My in-laws happened to have a bag of this lying around at their last football party. Since our team was losing in a big way to an unranked school, I decided to seclude myself in the kitchen with plenty of beer and a bag of Tailgate Mix to distract myself from the fact that the Huskers are a mere shadow of their former glory.

Vanilla ice cream was by far the least offensive flavor of the bunch. I don’t think I’ve ever seen someone eat ice cream at a tailgate, but this flavor was so not terrible that I was willing to ignore this oversight. Regular candy corn already contains a hint of vanilla, just as serial killers contain hints of human emotion, and it was pleasant (i.e., not stomach-churning) to eat candy corn that tasted like candy instead of wax and artificial dye. Which, for candy corn, is an accomplishment. Congrats, Brach’s, you did something right!

Next up was the blood-colored fruit punch flavor, which, again, isn’t something many people consume at tailgate parties. But Brach’s probably couldn’t sell beer-flavored candy corn, so we’re stuck with fruit punch. This one tasted like a mouthful of Skittles. It was overpoweringly fruity with no balance, which would have been off-putting in a better candy. But because this is candy corn, fruit punch landed in the “okay” category alongside vanilla ice cream. So far, so good, I thought.

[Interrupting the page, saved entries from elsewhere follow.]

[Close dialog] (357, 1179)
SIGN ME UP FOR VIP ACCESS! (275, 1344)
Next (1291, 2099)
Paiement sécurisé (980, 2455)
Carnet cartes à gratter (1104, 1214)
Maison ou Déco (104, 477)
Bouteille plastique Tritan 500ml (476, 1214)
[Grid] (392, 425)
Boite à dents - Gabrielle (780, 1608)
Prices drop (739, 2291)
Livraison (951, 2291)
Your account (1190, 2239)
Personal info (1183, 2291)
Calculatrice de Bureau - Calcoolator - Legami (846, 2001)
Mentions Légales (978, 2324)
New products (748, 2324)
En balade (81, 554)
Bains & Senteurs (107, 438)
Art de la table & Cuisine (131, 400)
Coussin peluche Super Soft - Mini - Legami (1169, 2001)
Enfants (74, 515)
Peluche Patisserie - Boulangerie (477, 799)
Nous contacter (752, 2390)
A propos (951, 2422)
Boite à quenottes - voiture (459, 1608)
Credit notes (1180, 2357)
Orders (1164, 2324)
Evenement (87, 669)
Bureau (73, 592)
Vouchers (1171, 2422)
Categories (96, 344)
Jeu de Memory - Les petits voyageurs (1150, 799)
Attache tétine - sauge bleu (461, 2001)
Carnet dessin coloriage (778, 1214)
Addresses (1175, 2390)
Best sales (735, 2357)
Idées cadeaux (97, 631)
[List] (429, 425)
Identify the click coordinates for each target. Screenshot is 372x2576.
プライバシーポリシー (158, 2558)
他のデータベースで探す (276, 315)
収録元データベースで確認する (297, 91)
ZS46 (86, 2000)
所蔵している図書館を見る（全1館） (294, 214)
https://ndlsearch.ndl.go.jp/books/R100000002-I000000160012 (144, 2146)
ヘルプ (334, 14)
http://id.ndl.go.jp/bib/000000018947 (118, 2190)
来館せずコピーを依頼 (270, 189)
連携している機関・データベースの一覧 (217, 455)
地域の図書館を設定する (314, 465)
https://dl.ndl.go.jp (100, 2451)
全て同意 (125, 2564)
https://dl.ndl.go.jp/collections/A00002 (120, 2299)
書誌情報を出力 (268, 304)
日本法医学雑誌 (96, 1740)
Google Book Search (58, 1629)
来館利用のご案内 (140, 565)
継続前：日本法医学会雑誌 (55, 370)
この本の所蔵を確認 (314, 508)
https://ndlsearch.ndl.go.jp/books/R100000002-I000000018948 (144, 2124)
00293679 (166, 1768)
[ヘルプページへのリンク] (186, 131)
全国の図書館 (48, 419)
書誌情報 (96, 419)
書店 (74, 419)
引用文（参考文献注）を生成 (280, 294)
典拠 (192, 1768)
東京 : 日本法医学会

Hamburger was where things started to go horribly wrong. When I bit into this one, the initial sweetness soon gave way to what I can only describe as dog food with an aftertaste of cheap mustard and pickle brine. There was also a hint of charbroiled beef flavor, but it wasn’t enough to make this one palatable or in any way hamburger-like. I tossed a piece to my in-laws’ pug, but she promptly spat it out and started licking her own taint instead.

The popcorn flavor was even worse. For me, at least. Popcorn is a flavor you either love or hate, and I’m definitely a hater. But if you’re someone who enjoys popcorn-flavored candy, keep in mind that that “buttery” popcorn taste doesn’t come from real butter. It’s a chemical called diacetyl, which can dissolve your lungs if you inhale too much of it. Diacetyl can also be found in the anal glands of certain wildcats, so it’s scientifically accurate for me to describe this flavor as “ass-like.”

Finally, the hot-pink hot dog flavor took everything wrong with hamburger and made it even more unpleasant. That dog food body is still present, but whereas hamburger contained grace notes of charred beef, hot dog overwhelmed me with notes of salty, lukewarm pork. The aftertaste of the hamburger flavor was almost appetizing compared to the sweet, vinegary endnotes of hot dog. Was it supposed to be ketchup? Pickle relish? Regardless of what it was, I required a healthy swig of beer to wash the taste from my mouth. As with hamburger, I contemplated throwing a piece to my canine friend but decided not to. Unlike Brach’s, I don’t like inflicting unnecessary cruelty on others.

So with two flavors that are just okay and three that will make you regret that you were born with a tongue, the final verdict for Tailgate Mix is an overwhelming “hell no” from the perspective of someone with taste. But while Tailgate Mix is unpleasant, it offers something regular candy corn doesn’t: dramatic tension. A bag of plain candy corn is emotionally static as a confectionary experience. It’s gross, sure, but it’s also boring. There’s no hero’s journey, no rising action, climax, or letdown. With Tailgate Mix, I experienced everything from apprehension, hope, surprise, shock, confusion, and anger. Sampling this bag is the gustatory equivalent of watching your favorite team lose a game they should have easily won, which is certainly in the spirit of this season. That’s an impressive feat for a four-dollar bag of candy corn.